On furthering communicative exchange:
I’ve written before that academics are often too busy to talk to journalists or fear being misrepresented and that this is a shame. In my view, journalists are in general open to learning and adjusting. They are, in fact, less extractive than academics themselves. What is more problematic is the inevitable tendency of public intellectuals to become overconfident and start to hold forth on matters they are not qualified to comment on. Similarly, the extractive work is visible here too, when public intellectuals do not acknowledge their reliance on particular sources, especially when they themselves have no claim to knowledge in an area. On this last point I have no real suggestions, beyond the observation that war coverage at least among Russophones, increasingly looks narrowly framed.
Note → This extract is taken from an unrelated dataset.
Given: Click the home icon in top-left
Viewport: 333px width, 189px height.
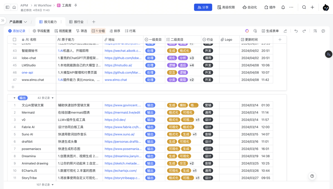Looking at the screenshot, I should point(14,7).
Take the example of Strana i Mir (Country and World) international conference in Berlin in November 2024. Now, a number of cutting-edge scholars, but the greater weight of analysis is unequivocally that of the entrepreneur pundit class. Some of these do a great service in popularising science, but the few speakers with evidence-based social science approaches to contemporary Russia will be hard-pressed to be heard. Could a discussion between scientists and journalists be better imagined? You tell me. Popular science is needed more than ever before, but should it be popular because it tell us what we want to hear (and indeed have already heard many times) or should it aim to instil an uncomfortable sense of alternative sociological imaginations in the audience?